Ciao Giulietta, francamente non saprei che dirti. Ho l’impressione che i lettori vadano un po’ spinti, perché abbiano voglia di votare e io questo lo faccio mal volentieri. Per questo, il sesto posto allo Scerbanenco e il secondo, pur pari merito, al Liberi di scrivere Award mi hanno molto sorpreso. Nel senso che non mi sarei aspettato né l’uno, né l’altro. Sorpreso piacevolmente, voglio dire. Significa che Più sporco della neve è stato davvero apprezzato dai lettori, quasi a mia insaputa, e questo mi fa piacere perché trovo che sia un romanzo che ha un suo perché e per scrivere il quale mi sono impegnato parecchio.

L’ultima volta che ti ho intervistato era il 2013, ne sono successe di cose da allora. Cosa ti ha più sorpreso?

Sono successe tante cose, ho scritto altri romanzi, ho iniziato una nuova serie, quella di Zara, sono andato molto in giro a presentare i miei libri e ho presentato quelli di altri autori che in linea di massima sono diventati miei amici. Ho conosciuto tanta gente straordinaria. La cosa che mi ha sorpreso di più, mi chiedi? Credo che sia stata la tenacia con la quale i librai italiani fanno il loro mestiere in maniera impeccabile, senza lasciarsi piegare dalle avversità e trovando in continuazione nuovi modi per fare il loro mestiere. E questo nonostante tutto quanto sia contro di loro, i giochi dell’editoria, la gente che non legge e, a volte, anche l’antipatia di certi autori. Penso che per fare il libraio, oggi, ci voglia davvero una grande determinazione.

Parlaci di Più sporco della neve, la tua ultima indagine di Zara Bosdaves edita in Italia con Rizzoli. Ci sarà presto un seguito?

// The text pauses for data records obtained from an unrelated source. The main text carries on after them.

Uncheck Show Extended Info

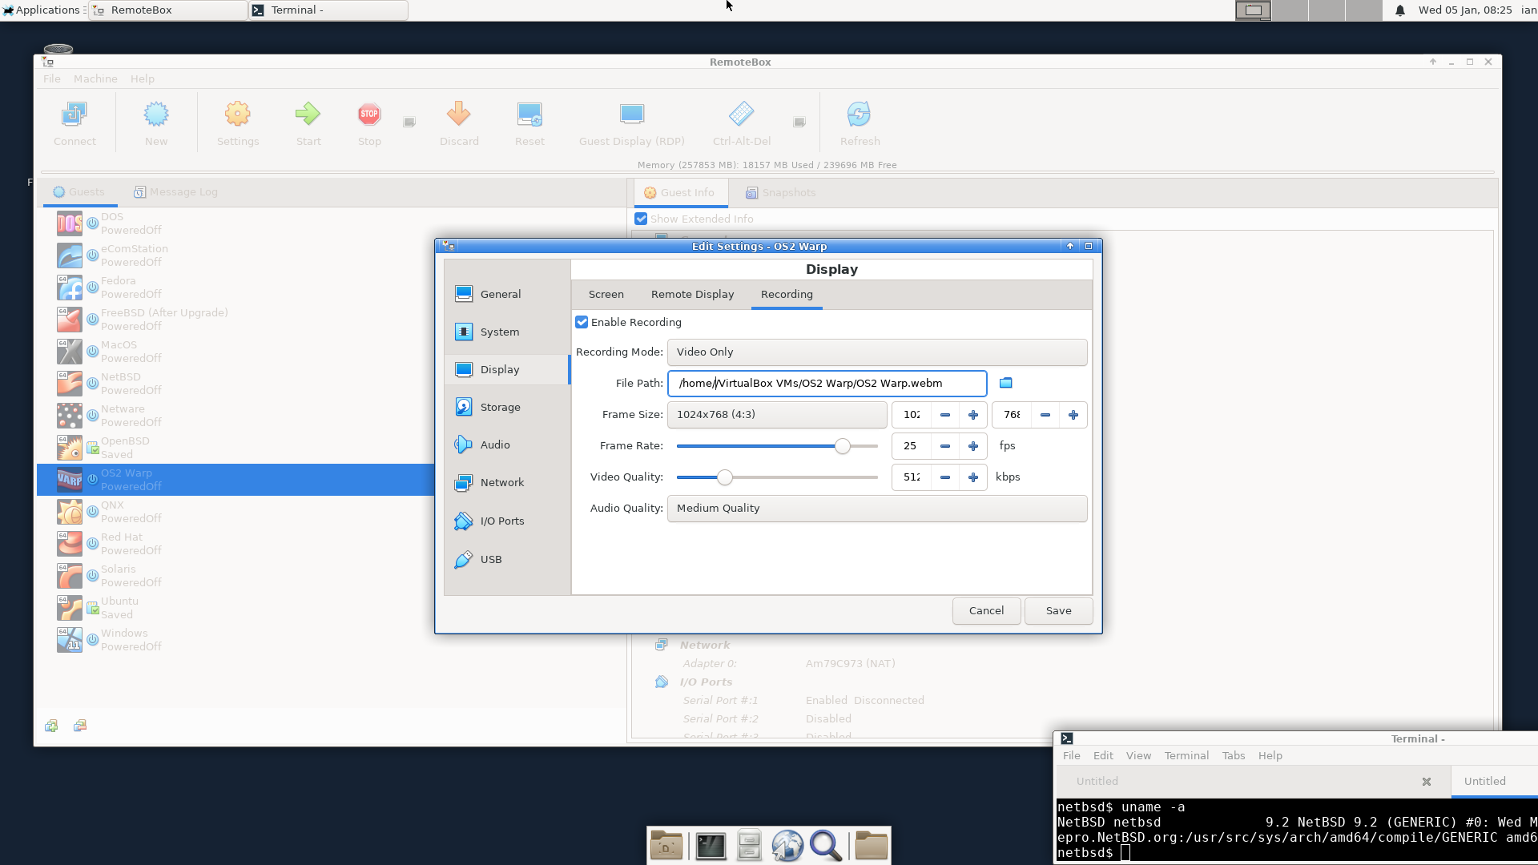pyautogui.click(x=641, y=218)
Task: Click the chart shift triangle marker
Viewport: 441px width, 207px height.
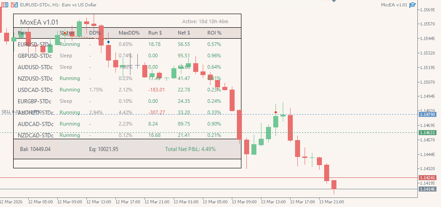Action: (335, 1)
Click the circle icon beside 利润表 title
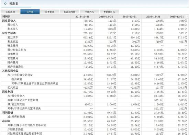Image resolution: width=189 pixels, height=135 pixels. [x=5, y=4]
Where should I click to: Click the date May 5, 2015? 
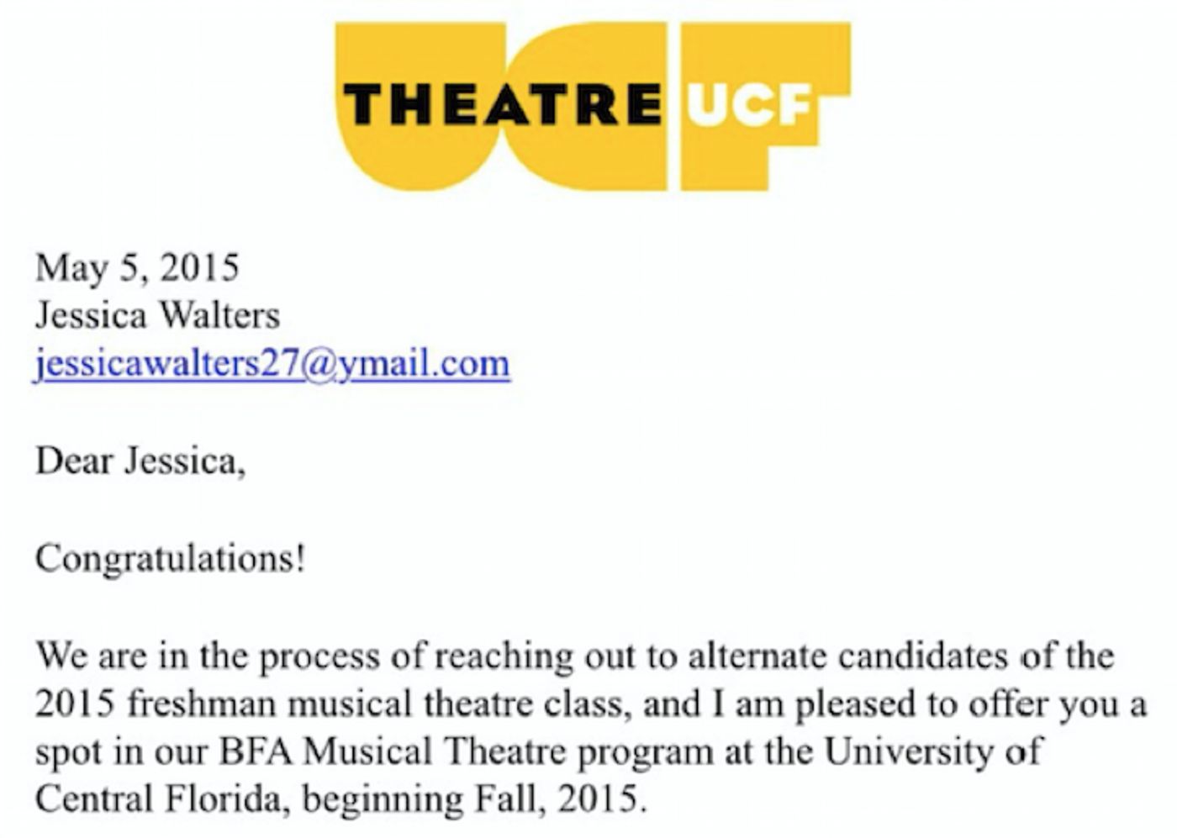tap(137, 268)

Sono l’ultima persona che dovrebbe dire questa cosa, ma mi sembra che quest’ultimo romanzo di Zara mi sia venuto fuori particolarmente bene. Mi piace la storia, mi sono ritrovato alla perfezione con i personaggi e credo di essere riuscito a mettere insieme una trama che si chiude poco alla volta su un finale inaspettato. Rispetto al romanzo precedente, La donna di troppo, i protagonisti si svelano maggiormente, mostrano le proprie debolezze, la loro vulnerabilità, ma anche una forza d’animo che li aiuta a stringere i denti e ad andare avanti, a conservare ciò che di buono sono riusciti a conquistare. Il terzetto di cattivi, poi, mi ha divertito tantissimo. Disegnare Carmelo Filingeri e i suoi compari è stato un lavoro divertente e che mi ha coinvolto. Ne è venuta fuori una storia interessante, anche per gli argomenti trattati, la crisi che ci colpisce ormai da tempo e l’immigrazione extracomunitaria che in questo momento preoccupa tanto l’Europa. Per ora non ho ancora in mente un seguito. A maggio uscirà la quinta avventura di Mordenti e non vedo l’ora che sia in libreria. Per il resto sto lavorando su due progetti molto diversi che non c’entrano con les italiens e nemmeno con Zara.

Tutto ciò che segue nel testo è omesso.